I first visited Puglia in the summer of 1969, during a final
tour, backing a singer called Maurizio, in the death throes of what was left of
Dave Anthony’s Moods. We’d come there
from the nightmare of the Calabria toe, where in small hilltowns the police
patrolled at night in fours, with dogs, and black-clad young women hid their
children behind their legs and their faces behind veils at the approach of this
bunch of harmless would-be capelloni hippies,
and you had to get Davide, the roadie, to persuade a suspicious café to sell
you a horsemeat steak.
Puglia wasn’t a bit like that. Enlightenment was the word I used to myself,
back then, and it was a good one: the area was full of light, both literally
and figuratively. I remember a late
night conversation with a university student in Lecce, in which he summed up
the difference: “They are Arabs, we are Greeks”. Politically incorrect nowadays, perhaps, and
historically broad-brush – Puglia has been invaded more times, by more alien
forces, than perhaps anywhere else in Europe, including Britain – but it nailed
it at least at one level.
So my recent visit was more than just a holiday. I wanted to discover whether my hazily-recalled
impressions from forty-five years ago were still real – was it still the same?

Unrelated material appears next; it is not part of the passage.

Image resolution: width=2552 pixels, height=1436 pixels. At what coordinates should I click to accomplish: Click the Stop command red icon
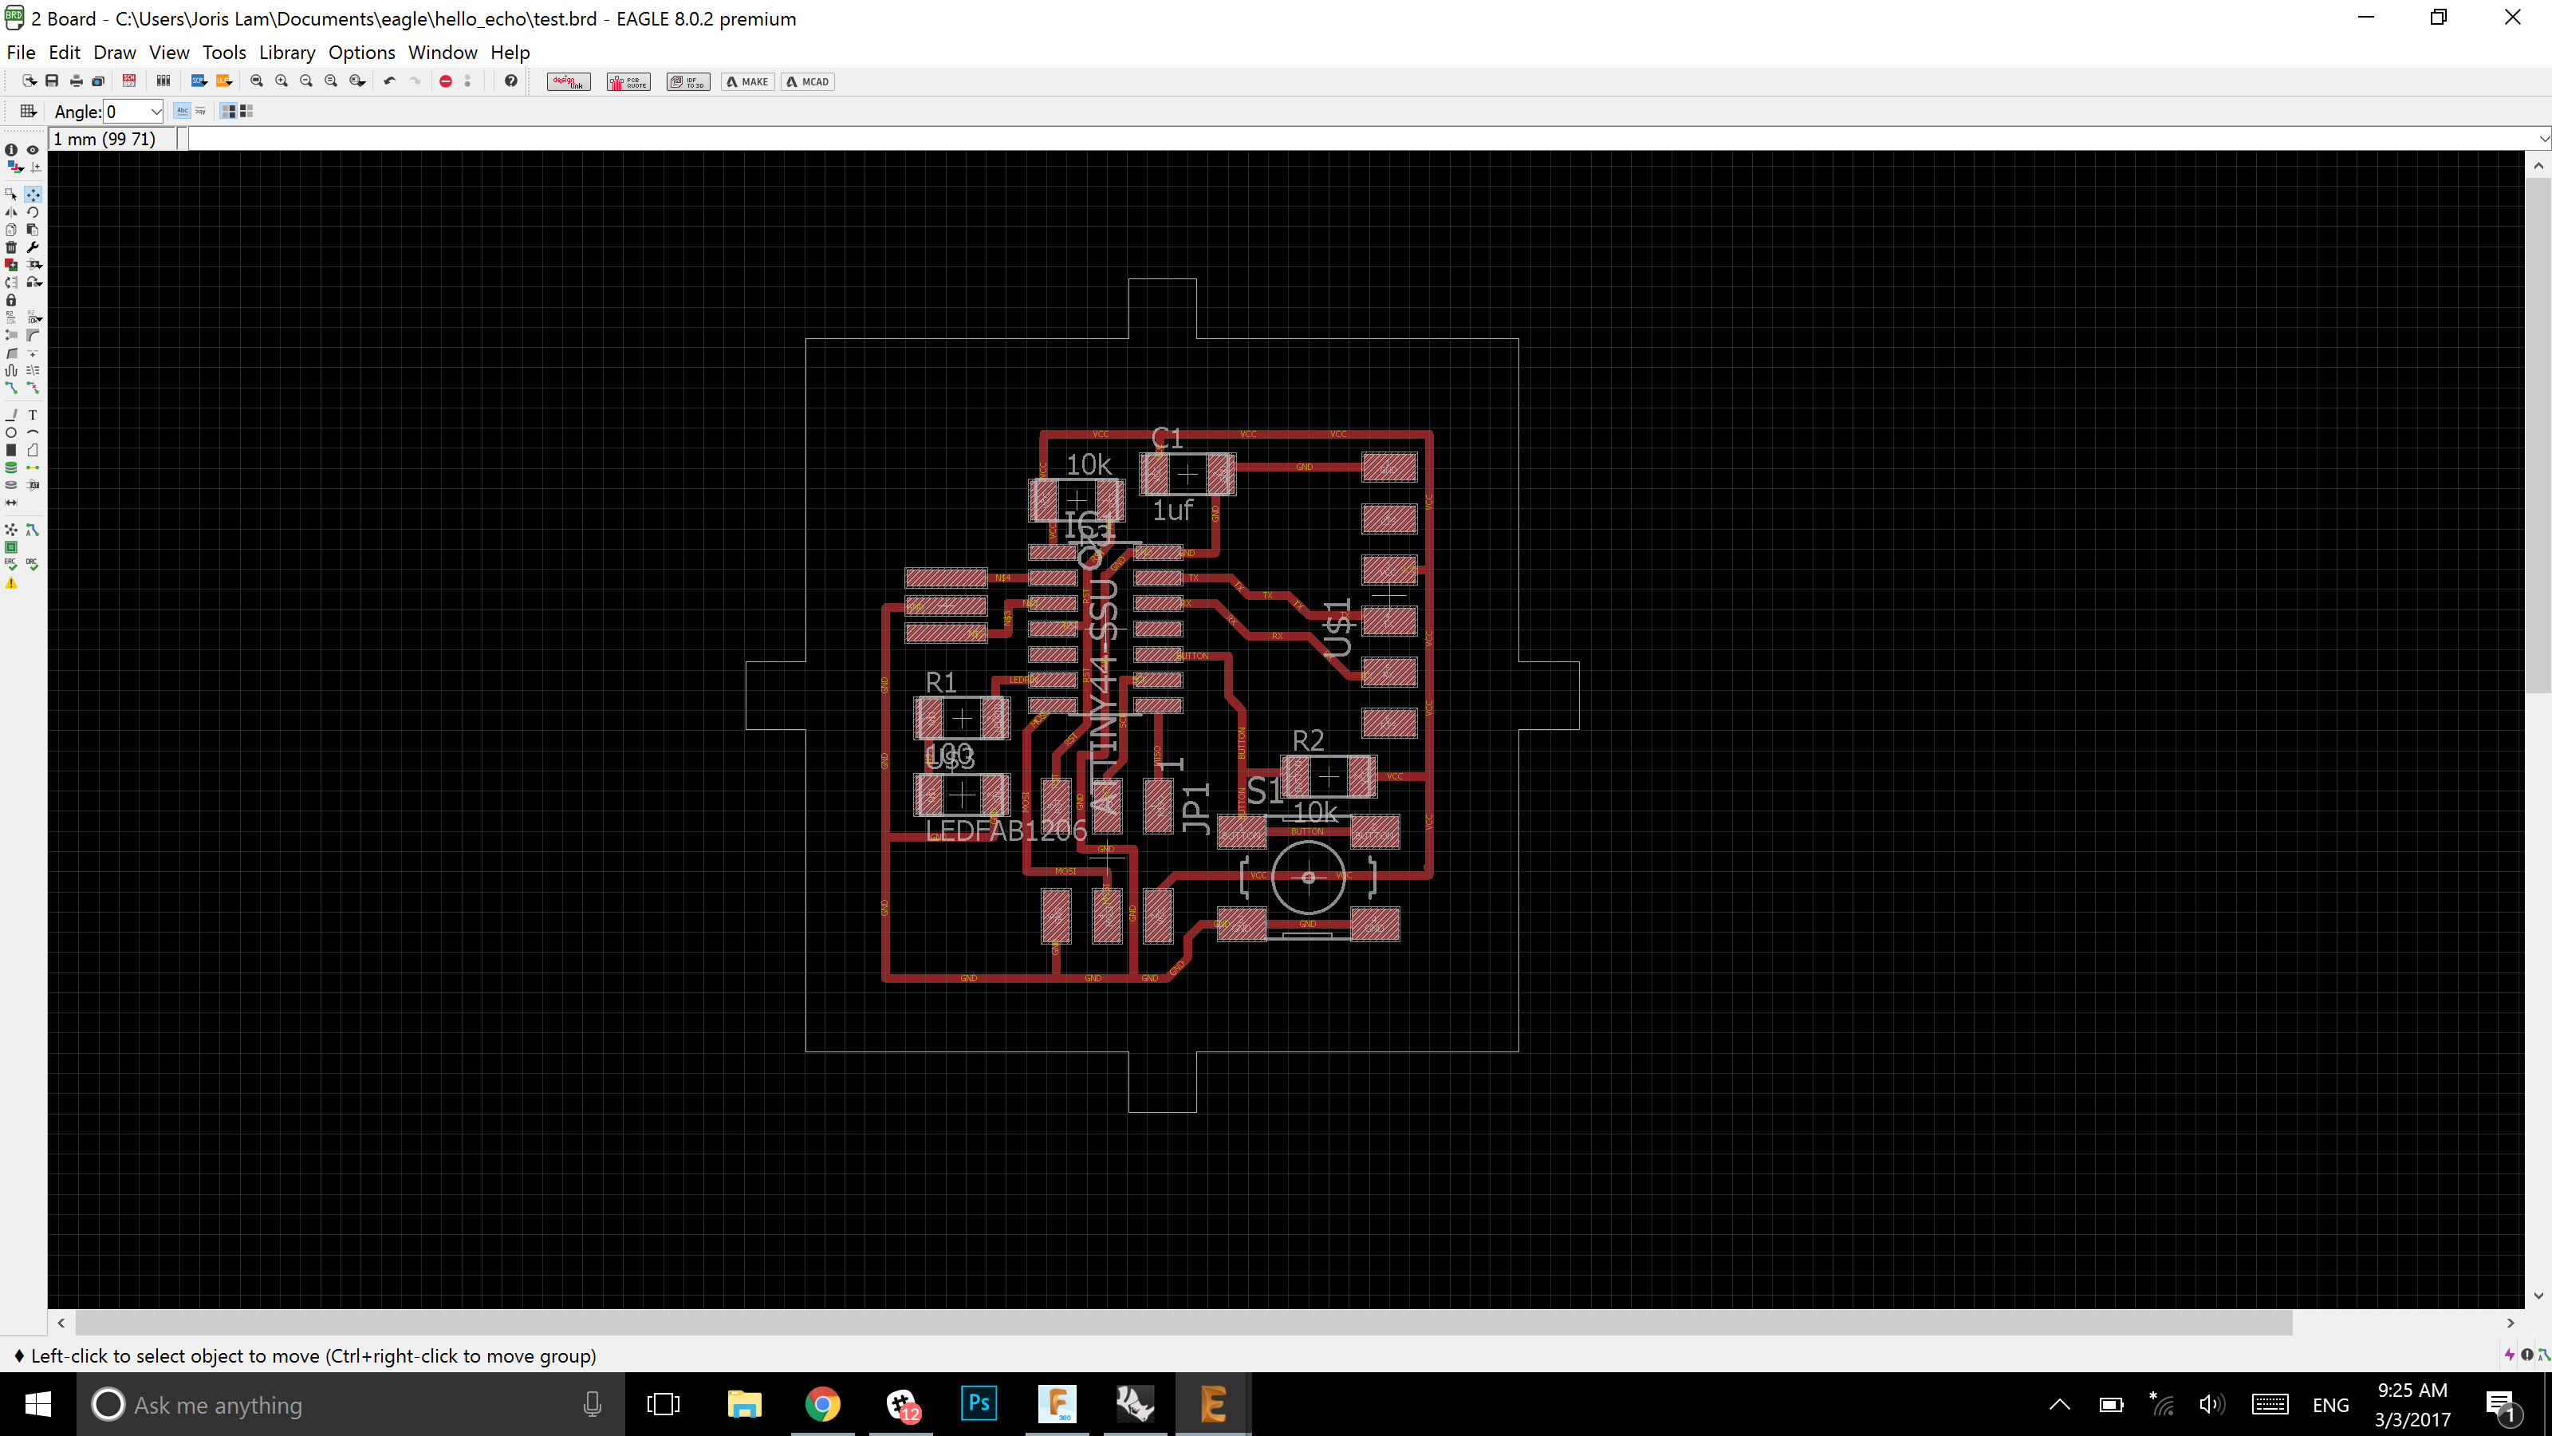[x=446, y=81]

Or rather, did it still feel the same?
Well, the short answer is “Yes”. I’ll share a few details of the trip next
time, but meanwhile here are a few pictures.
*The E55 is the coastal near-motorway (I haven’t been able
to discover what the E stands for, as Italian roads are officially A, S, R or
P) which runs from Bari in the north to Lecce in the south, and hence will be
much travelled by any motorised visitor to Puglia.